Angesichts des Steuergeschenks wird in der FDP wieder der Ruf nach Steuersenkungen laut. Zwar habe die Haushaltskonsolidierung Priorität, erklärt Wirtschaftsminister Rainer Brüderle (FDP), "aber wir wollen auch den Freiraum schaffen, dass wir steuerlich die Mitte entlasten". Er gehe fest davon aus, "dass wir noch in dieser Legislaturperiode entsprechende Schritte gemeinsam in der Koalition einleiten".

Weniger Schulden

Doch Kanzlerin Angela Merkel will vom Begehr der FDP auch in konjunkturell besseren Zeiten nichts hören. "Die erfreuliche Konjunkturentwicklung beschert uns nicht mehr Geld zum Ausgeben, sondern führt lediglich dazu, dass wir weniger Schulden machen müssen als geplant", erklärt sie und verweist darauf, dass der Bund im Jahr 2010 immer noch 50 Milliarden an neuen Schulden aufnehmen müsse. Sollte es überhaupt irgendwann Spielraum geben, müsse man zunächst einmal an die finanzschwachen Kommunen denken.

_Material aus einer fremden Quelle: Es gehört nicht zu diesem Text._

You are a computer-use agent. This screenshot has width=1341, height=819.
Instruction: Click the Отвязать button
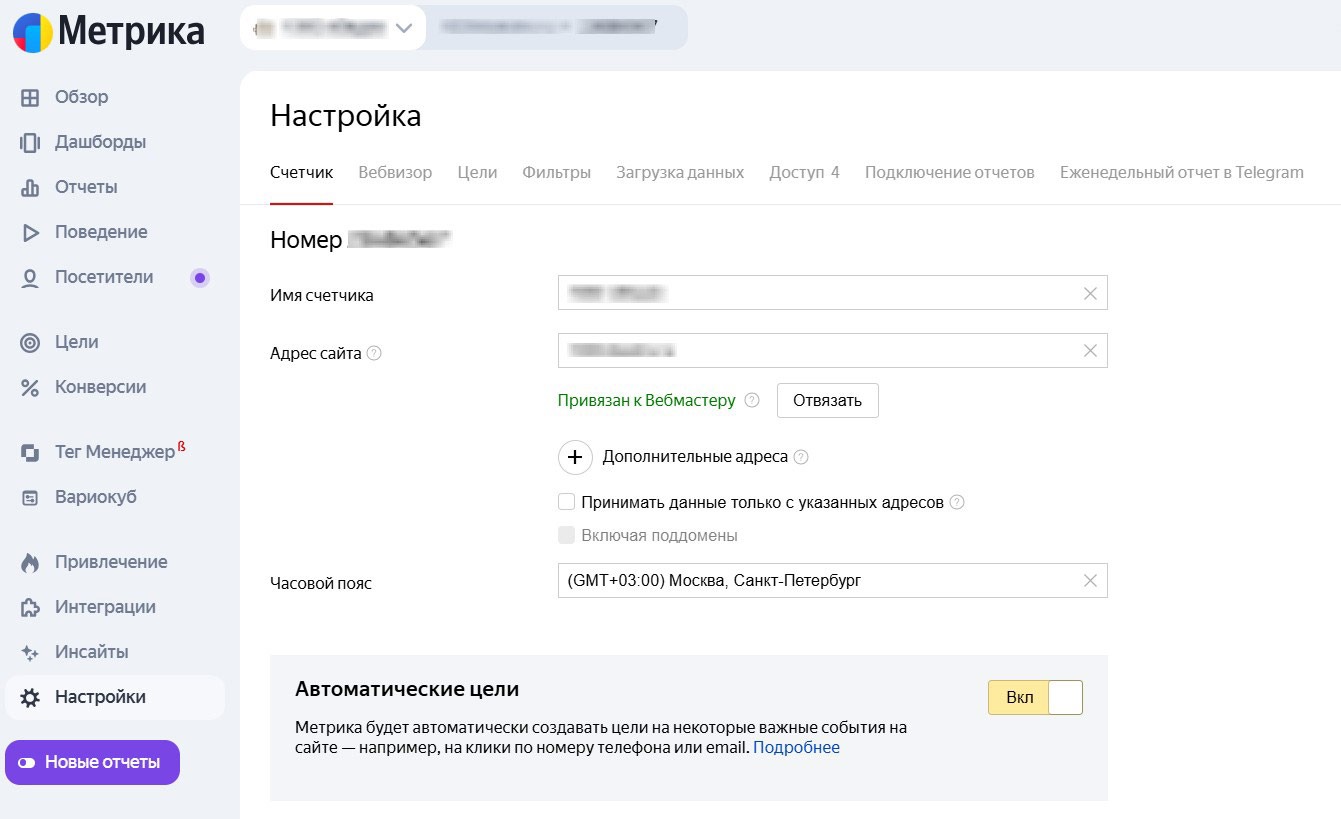pos(827,400)
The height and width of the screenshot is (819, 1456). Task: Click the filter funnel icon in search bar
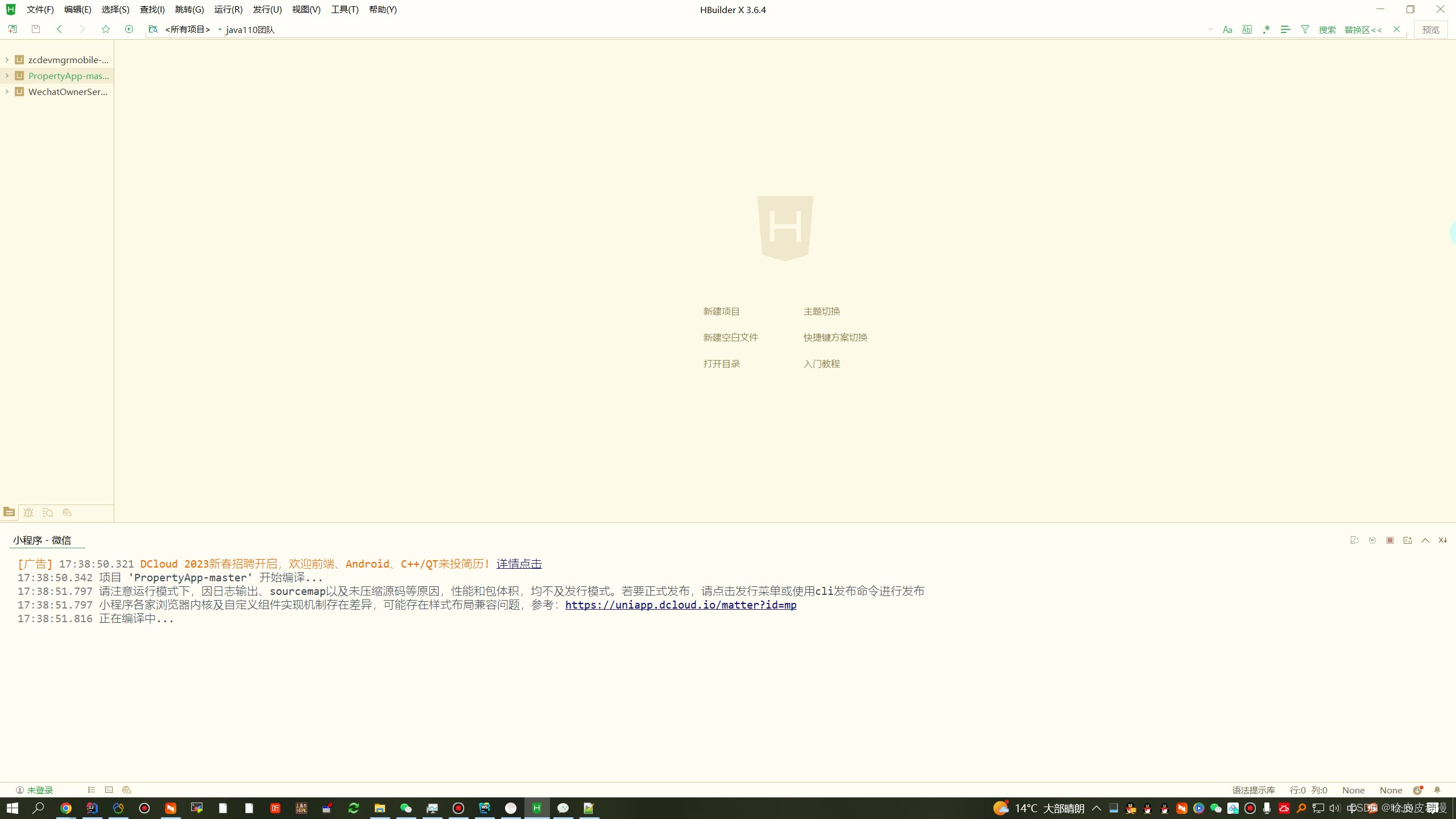coord(1305,29)
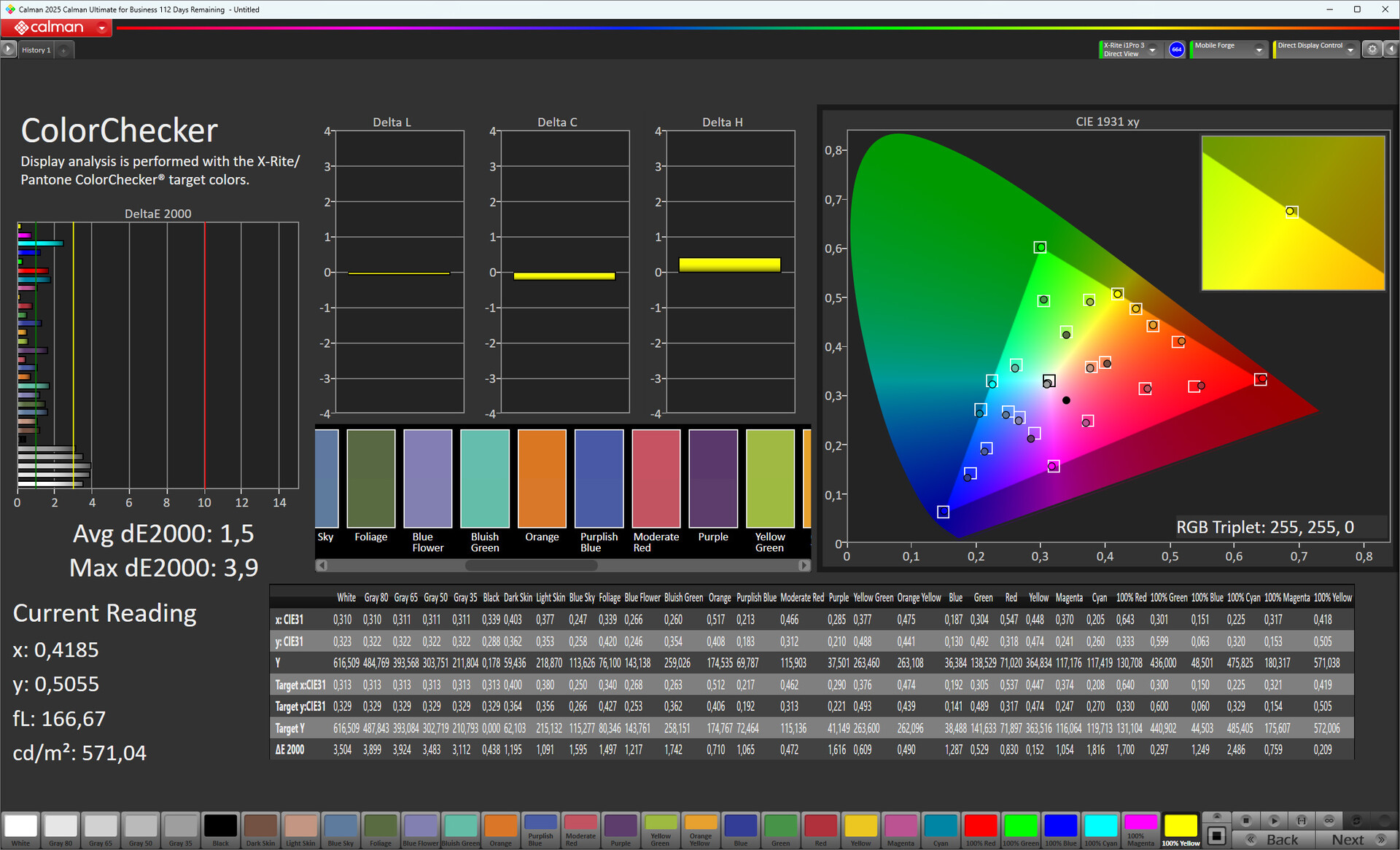
Task: Add a new history tab
Action: pos(63,50)
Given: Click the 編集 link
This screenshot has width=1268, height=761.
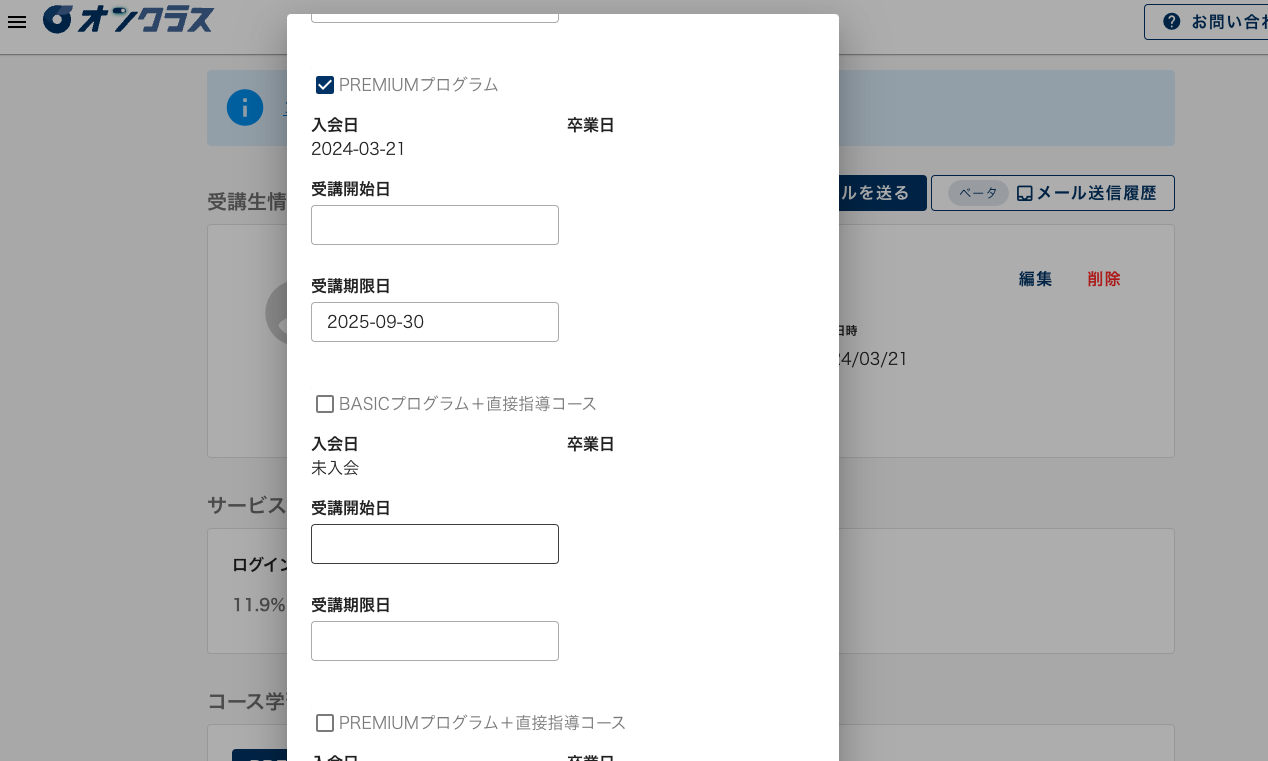Looking at the screenshot, I should click(x=1034, y=279).
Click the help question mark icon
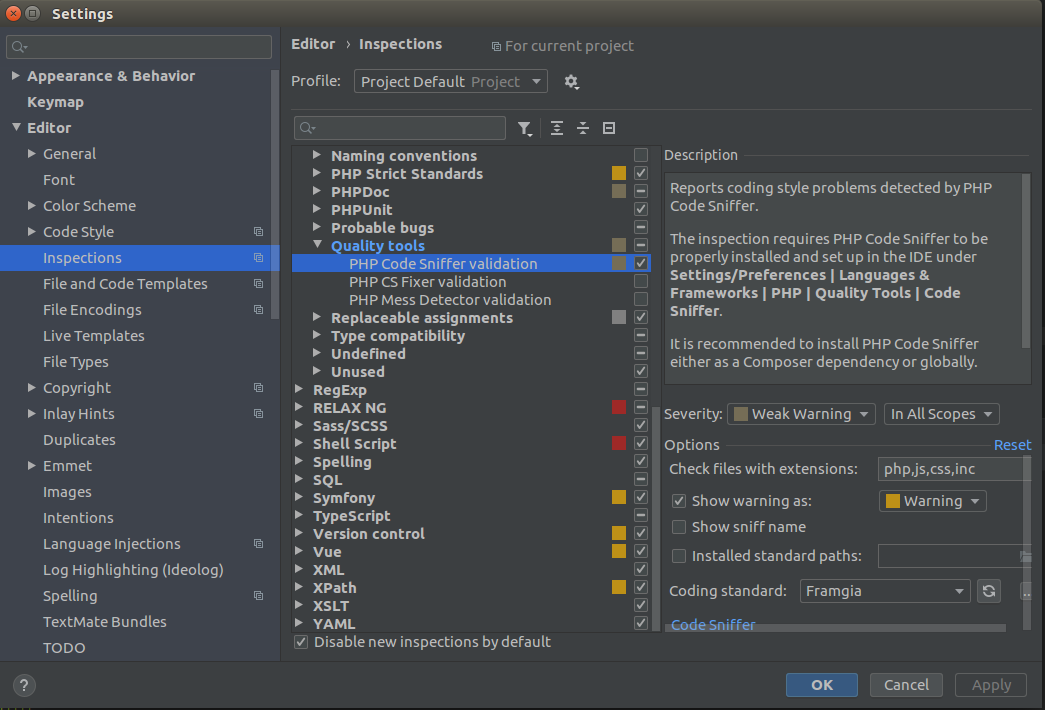 [x=25, y=685]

Rein rechnerisch entfallen auf jeden Bewohner in Deutschland 22.000 Euro Staatsschulden. Die Bundesregierung gibt jährlich fast 40 Milliarden Euro an Zinsen aus. Bei Gesamtausgaben von 300 Milliarden Euro ist das - hinter den Ausgaben für Sozialleistungen - der größte Posten. (bau, DER STANDARD; Print-Ausgabe, 5.11.2010)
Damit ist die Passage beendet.